We seem to be on a cycle of complexity -> simplicity -> complexity with AI agent design. First we had agents like Manus or Devin that had massive scaffolding around them, then we had simple LLMs in loops, then MCP added capabilities at the cost of context consumption, then in the last month everything has been bash + filesystem, and now we're back to creating more complex tools.
I wonder if there will be another round of simplifications as models continue to improve, or if the scaffolding is here to stay.

by btbuildem

1 subcomments

I like how the conceptual curve of this new frontier is starting to look more and more like a circle. Yes we have these amazing new tools. But hey, we also have decades of practices, honed by selflessly lazy intelligent people into relative efficiency.
It's starting to feel like this will come around to in the end become "self-writing code" -- any problem you pose in the fuzzy human language is gradually converted into hard crystal edges of machine code, but padded with soft escape hatches of natural language to deal with contingencies, surprise edge cases, etc.
Self-writing, self-healing, self-adapting code? Now that we can, perhaps we need to consider whether we should.

by machiaweliczny

0 subcomment

I can see a perl comeback

by menix

0 subcomment

Wrapping tool calls in code together with using the benefits of the MCP output schema was implemented in smolagents for some time. Think that’s even one step further conceptually. https://huggingface.co/blog/llchahn/ai-agents-output-schema

by pupppet

0 subcomment

What’s the best way to prevent the input context from compounding with each tool call?

by ed_mercer

0 subcomment

Funny how they use "Traditional approach" for MCP tool usage, which was released just a year ago.

by logicprog

0 subcomment

This honestly feels like the logical next step for tool calling. Reminds me of the bitter lesson.

by aiiizzz

0 subcomment

Now there's this and "skills", and they're eating each other's lunch.

by cadamsdotcom

0 subcomment

Very clever.
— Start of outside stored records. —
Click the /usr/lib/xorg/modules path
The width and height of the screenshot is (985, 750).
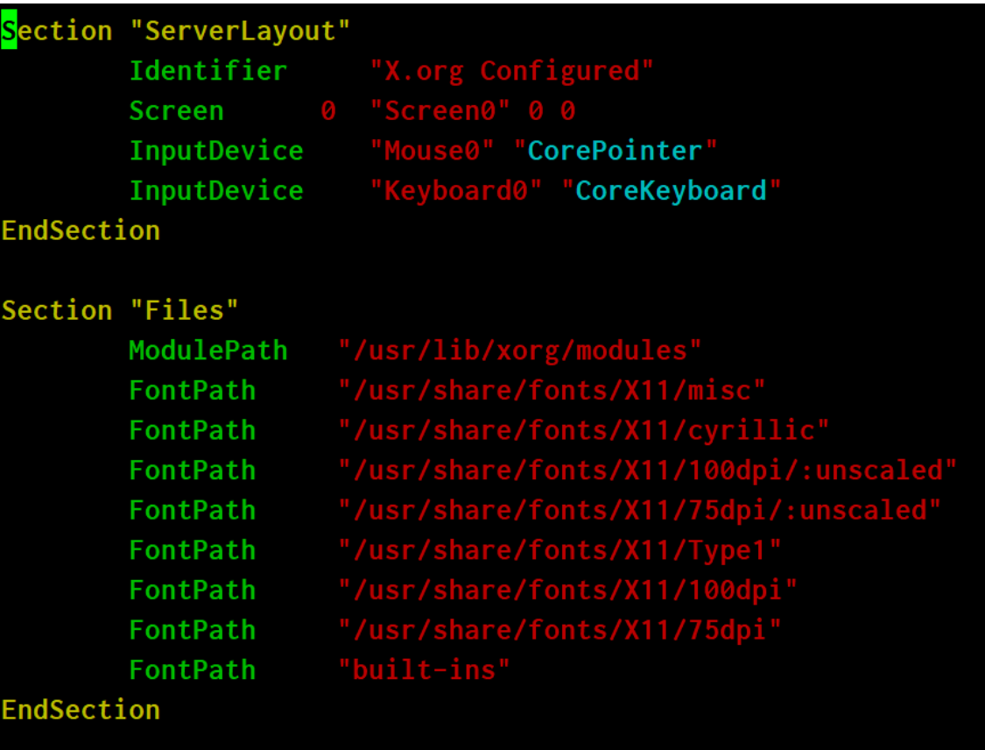[519, 350]
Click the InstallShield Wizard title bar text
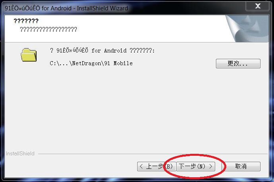This screenshot has height=182, width=274. pyautogui.click(x=66, y=8)
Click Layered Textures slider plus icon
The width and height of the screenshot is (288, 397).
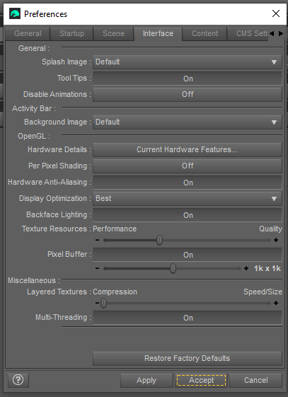[276, 303]
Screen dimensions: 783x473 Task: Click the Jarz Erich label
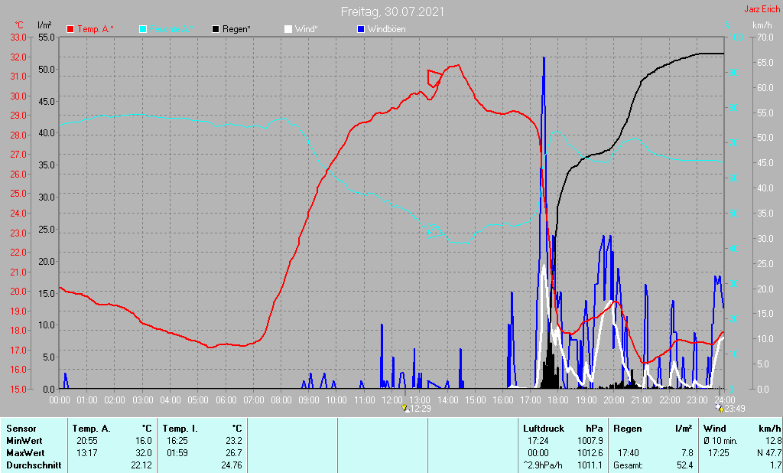[x=762, y=10]
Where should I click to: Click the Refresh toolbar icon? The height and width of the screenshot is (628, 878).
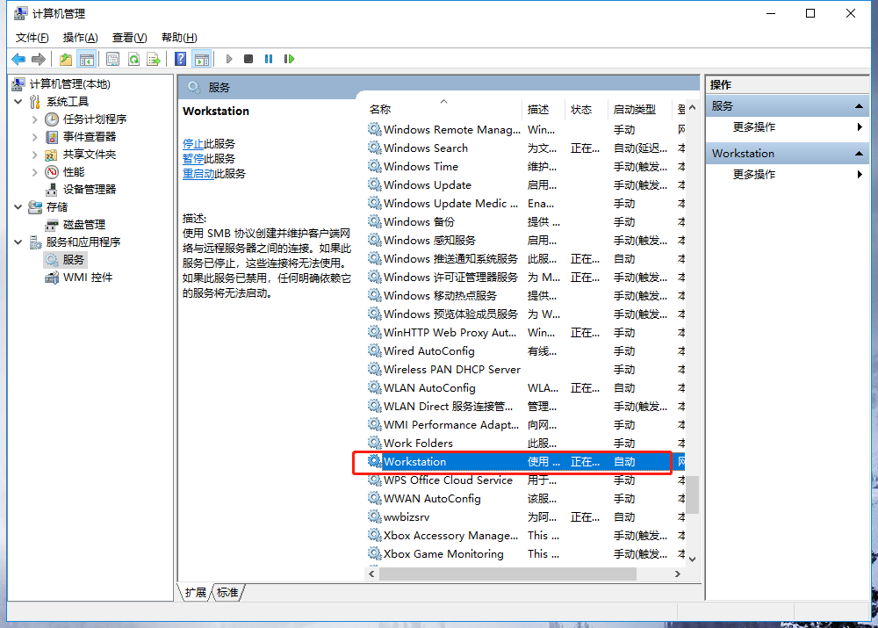(x=133, y=59)
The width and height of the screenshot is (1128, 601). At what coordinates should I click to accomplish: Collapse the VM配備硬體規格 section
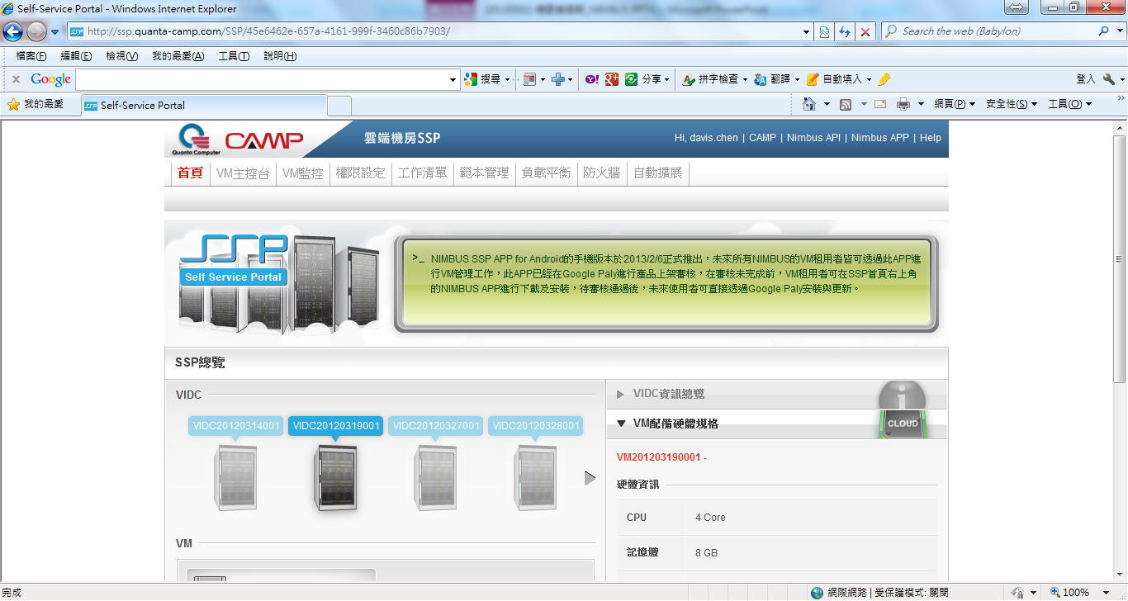[675, 424]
Tool search and “code that can orchestrate tool calls” are features that make utter sense and should become opt out for all tools - not opt in.
How did the industry not think to do this in the first place :)

by tinyhouse

0 subcomment

So basically the idea of Claude Skills just for Tools.

by ErikBjare

0 subcomment

Kinda disappointed, doesn't seem all that advanced to me.

by guluarte

0 subcomment

the whole mcp thing is a mess tbh

by stefaniedaene

0 subcomment

[dead]

by zxzfcsu

0 subcomment

[dead]

by sora2video

0 subcomment

[dead]

by jason-richar15

0 subcomment

[dead]

by postalrat

0 subcomment

Tools for tools. How about an LLM tool for tools?

by polyomino

2 subcomments

Unfortunate that they chose python instead of bash as the wrapper. Bash would have wider interoperability across languages and workflows that don't touch python. It would also expose more performant tools.